Filter the entries for the string "will". Copy each line that has it.

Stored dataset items
────

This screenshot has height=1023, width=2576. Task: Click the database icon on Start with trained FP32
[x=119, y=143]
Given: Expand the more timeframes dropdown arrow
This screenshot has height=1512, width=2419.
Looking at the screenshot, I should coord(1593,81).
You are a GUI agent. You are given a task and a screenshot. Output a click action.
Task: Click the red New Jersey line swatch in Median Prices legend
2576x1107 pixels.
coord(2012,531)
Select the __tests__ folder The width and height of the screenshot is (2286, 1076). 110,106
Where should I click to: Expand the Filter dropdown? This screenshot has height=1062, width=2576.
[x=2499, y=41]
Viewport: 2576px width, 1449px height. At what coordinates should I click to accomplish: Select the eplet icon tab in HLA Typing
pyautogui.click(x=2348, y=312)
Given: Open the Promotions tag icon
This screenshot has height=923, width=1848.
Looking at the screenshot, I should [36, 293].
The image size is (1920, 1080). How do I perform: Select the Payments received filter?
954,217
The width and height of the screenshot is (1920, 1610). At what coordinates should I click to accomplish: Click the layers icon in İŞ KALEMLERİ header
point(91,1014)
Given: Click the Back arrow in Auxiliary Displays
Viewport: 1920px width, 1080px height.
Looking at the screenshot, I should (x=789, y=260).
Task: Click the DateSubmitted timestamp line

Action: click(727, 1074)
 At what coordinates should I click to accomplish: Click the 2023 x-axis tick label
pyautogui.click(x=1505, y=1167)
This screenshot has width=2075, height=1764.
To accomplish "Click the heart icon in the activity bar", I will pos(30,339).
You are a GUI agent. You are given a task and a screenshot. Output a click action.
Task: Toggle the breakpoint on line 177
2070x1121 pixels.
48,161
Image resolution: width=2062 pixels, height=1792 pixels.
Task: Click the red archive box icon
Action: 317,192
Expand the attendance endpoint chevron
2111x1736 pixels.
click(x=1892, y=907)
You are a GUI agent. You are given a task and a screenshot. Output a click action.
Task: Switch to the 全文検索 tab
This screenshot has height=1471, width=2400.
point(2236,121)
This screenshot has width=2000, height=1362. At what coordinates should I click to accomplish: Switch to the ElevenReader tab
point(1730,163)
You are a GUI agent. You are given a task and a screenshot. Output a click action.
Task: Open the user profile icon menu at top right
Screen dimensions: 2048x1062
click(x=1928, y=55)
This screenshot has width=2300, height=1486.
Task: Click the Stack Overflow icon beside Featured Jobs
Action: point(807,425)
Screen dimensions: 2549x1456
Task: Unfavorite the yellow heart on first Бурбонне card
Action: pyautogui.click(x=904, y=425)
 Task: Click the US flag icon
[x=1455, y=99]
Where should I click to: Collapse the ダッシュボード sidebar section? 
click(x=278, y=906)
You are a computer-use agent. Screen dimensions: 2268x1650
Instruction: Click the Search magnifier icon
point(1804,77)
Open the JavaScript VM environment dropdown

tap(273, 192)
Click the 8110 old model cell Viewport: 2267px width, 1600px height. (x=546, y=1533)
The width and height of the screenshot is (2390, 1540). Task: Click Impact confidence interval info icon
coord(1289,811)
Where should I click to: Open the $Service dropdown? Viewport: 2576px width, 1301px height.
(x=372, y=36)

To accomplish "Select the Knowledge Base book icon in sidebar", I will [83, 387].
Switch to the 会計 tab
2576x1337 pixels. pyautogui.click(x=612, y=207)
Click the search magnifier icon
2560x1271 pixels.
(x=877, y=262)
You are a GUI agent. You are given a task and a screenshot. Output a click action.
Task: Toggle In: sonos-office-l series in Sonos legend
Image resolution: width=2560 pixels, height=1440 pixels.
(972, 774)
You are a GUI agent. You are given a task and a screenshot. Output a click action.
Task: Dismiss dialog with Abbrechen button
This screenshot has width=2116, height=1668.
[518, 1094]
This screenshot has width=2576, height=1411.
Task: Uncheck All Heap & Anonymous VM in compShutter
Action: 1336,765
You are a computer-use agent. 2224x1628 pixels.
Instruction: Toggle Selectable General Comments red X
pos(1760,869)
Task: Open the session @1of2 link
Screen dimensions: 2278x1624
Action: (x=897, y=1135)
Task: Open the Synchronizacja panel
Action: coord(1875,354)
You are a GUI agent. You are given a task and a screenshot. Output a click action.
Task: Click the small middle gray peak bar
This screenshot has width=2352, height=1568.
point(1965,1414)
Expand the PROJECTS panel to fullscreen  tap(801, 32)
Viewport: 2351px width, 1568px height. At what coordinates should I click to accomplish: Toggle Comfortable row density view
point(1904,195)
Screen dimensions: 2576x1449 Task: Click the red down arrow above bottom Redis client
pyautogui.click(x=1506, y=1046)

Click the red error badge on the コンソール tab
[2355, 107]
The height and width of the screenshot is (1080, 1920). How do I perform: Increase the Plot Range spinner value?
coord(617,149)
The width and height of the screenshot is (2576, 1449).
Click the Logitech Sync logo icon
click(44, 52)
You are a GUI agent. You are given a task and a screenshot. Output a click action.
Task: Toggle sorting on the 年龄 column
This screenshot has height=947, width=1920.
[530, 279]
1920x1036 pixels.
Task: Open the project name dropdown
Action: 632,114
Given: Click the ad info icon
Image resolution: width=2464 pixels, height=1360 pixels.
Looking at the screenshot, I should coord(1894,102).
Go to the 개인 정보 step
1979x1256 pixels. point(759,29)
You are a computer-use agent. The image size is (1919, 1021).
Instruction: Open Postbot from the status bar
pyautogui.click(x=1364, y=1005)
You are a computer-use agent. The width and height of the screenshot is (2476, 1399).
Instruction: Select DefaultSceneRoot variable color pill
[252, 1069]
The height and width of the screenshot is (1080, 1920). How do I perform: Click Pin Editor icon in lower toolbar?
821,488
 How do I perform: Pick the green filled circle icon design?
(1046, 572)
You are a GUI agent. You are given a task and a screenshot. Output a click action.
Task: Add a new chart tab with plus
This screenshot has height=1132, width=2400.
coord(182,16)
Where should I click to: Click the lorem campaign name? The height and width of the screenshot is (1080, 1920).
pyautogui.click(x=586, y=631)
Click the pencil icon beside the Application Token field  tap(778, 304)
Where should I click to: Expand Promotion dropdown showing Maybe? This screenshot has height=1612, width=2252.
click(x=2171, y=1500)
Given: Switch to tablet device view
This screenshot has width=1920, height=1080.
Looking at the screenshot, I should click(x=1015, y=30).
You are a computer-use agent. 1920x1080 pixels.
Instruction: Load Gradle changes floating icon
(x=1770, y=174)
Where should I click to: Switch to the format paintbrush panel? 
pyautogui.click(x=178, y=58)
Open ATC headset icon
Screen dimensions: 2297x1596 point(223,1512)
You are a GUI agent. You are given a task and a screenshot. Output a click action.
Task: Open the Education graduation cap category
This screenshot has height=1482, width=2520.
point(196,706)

────

Final answer:
To accomplish "Click the heart icon in the activity bar", I will pos(30,339).
To accomplish "Select the Knowledge Base book icon in sidebar", I will [83, 387].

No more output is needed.